Es importante destacar que la American Heart Association y el American College of Cardiology Foundation recomiendan que los pacientes con MCH realicen actividades físicas de baja intensidad, como yoga, golf, cricket, curling, bolos y práctica de tiro, y eviten efectuar ejercicios físicos de intensidad moderada o alta, de manera de restringir el gasto cardíaco y los cambios en la presión arterial.

Dicha precaución se basa en que, en el contexto de la MCH, el ejercicio de alto impacto que provoca mayor requerimiento de sangre oxigenada por los tejidos, determina un aumento del trabajo ventricular y de la probabilidad de obstrucción durante la expulsión de la sangre.

En consecuencia, se produciría un incremento en la tensión de la pared ventricular y en la presión en el ventrículo izquierdo, lo que conduciría a la generación de arritmia.

Por otra parte, el aumento en la presión del ventrículo izquierdo podría inducir, de manera gradual, mayor alteración en la disposición de miofibrillas en los cardiomiocitos e incremento de la fibrosis en el miocardio, lo que se pondría de manifiesto luego de períodos extensos como consecuencia de una adaptación anómala al ejercicio.

No obstante, el estilo de vida sedentario puede aumentar la propensión a presentar condiciones cardiovasculares, debido a que se correlaciona con menor capacidad funcional y VO2máx, lo que resulta contraproducente en pacientes con MCH.

Asimismo, si bien los estudios antes mencionados son escasos, demuestran que la realización de ejercicios físicos de intensidad moderada o alta no aumenta la probabilidad de un evento adverso en individuos con MCH.

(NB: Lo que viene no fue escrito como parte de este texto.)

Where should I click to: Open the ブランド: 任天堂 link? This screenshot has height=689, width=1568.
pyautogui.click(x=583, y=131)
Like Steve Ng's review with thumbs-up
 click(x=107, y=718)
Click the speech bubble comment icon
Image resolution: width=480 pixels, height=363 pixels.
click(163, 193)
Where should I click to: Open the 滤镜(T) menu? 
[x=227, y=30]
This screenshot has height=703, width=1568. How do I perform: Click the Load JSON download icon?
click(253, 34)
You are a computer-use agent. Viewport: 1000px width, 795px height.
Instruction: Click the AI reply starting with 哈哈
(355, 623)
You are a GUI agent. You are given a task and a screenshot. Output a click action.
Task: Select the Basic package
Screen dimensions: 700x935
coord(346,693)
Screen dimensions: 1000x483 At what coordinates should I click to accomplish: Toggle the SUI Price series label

En este sentido, es importante resaltar la necesidad de efectuar estudios adicionales que presenten un diseño experimental y un grupo control adecuados, de manera de arribar a resultados reproducibles que permitan establecer la eficacia y seguridad de la práctica de actividades físicas de intensidad moderada o alta en pacientes con MCH.


Conclusión

La realización de ejercicio físico de intensidad moderada o de alto impacto, de manera regular, en contraposición al sedentarismo, aumenta la capacidad cardiopulmonar y mejora la función cardíaca, efectos terapéuticos claves en personas con MCH, mediante los cuales se logra disminuir las alteraciones funcionales derivadas de las anomalías estructurales.

Sin embargo, resulta fundamental efectuar estudios adicionales que permitan establecer pautas en la realización de actividades físicas de acuerdo con las características particulares del cuadro clínico y, por ende, generar estrategias de tratamiento eficaces y seguras.